Pour les non-gradés, la PME commence au niveau des établissements de formation initiale des soldats et culmine au niveau des académies pour adjudants. Pour les officiers, elle commence au niveau des académies de formation initiale des officiers et continue avec les collèges de guerre ou institutions équivalentes offrant une éducation politique et stratégique. Il est avéré que les progrès d’une carrière militaire sont structurés à tous les niveaux pour être conformes à la PME requise et pertinente. Cela démontre que les forces armées sont une organisation adaptative qui met l’accent sur l’apprentissage continu.
S’adapter ou périr
Il est important pour ces institutions de ne pas devenir rigides. Une évaluation régulière de la PME doit être entreprise pour déterminer si elle réalise ses fonctions et objectifs souhaités. Ceci est particulièrement urgent aujourd’hui si l’on considère les environnements complexes dans lesquels les forces armées jouent un rôle actif. Si on évalue la PME, on doit admettre que ses succès sont mitigés. D’un point de vue positif, la structure et la conduite de la PME sont une réussite impressionnante. Ce sont des institu-tions sérieuses avec des exigences académiques rigoureuses. Toutefois, les résultats en termes de performance et de succès des missions dans de nombreuses régions du continent ne sont pas encourageants.
Mon point de vue est celui du contexte militaire nigérian, dans lequel j’ai passé ma carrière. C’est l’institution avec laquelle je suis le plus familiarisé. Au cours d’une carrière de 35 ans, j’ai eu suffisamment de chance pour avoir passé les 5 dernières années dans des institutions de PME différentes en tant que général chargé de leur administration. Grâce à cette expérience, j’ai constaté les points forts et l’importance de la PME et j’ai observé le besoin urgent de la réformer et de l’adapter pour satisfaire aux exigences des environnements actuels de menace.
Dans les forces armées du Nigeria, la PME est structurée, en particulier pour les cadres officiers, de sorte que l’on ne puisse pas briguer un grade supérieur sans y être exposé graduellement ou sans l’avoir éprouvée. Ceci commence lors de la formation initiale des officiers à l’académie de défense du Nigeria et se termine par une éducation de niveau stratégique près du sommet de la carrière de général. Cet aspect structurel de la PME est considéré comme un succès, et il est semblable à la façon dont la PME est structurée dans les autres pays africains.

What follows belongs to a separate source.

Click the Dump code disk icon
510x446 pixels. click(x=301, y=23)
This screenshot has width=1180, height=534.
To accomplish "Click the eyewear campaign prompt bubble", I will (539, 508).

Les forces armées africaines ont promu avec succès l’apprentissage pendant toute la carrière, mais il est de plus en plus évident que la formation et les encouragements du système pédagogique militaire ne produisent pas toujours les résultats escomptés. Pour les officiers, l’encouragement principal consiste à participer aux cours pertinents et à les compléter pour progresser vers un grade supérieur. Pour eux, la PME est devenue une case à cocher afin de développer leur carrière. L’utilisation d’une éducation acquise pour exécuter des tâches et résoudre des problèmes complexes sur le terrain est suspecte. Son résultat est une armée qui devient de plus en plus réactive avec des plans à court terme et des capacités de réussite des missions qui s’évanouissent rapidement. Ceci est évident dans la façon dont les tâches affectées sont affrontées et exécutées.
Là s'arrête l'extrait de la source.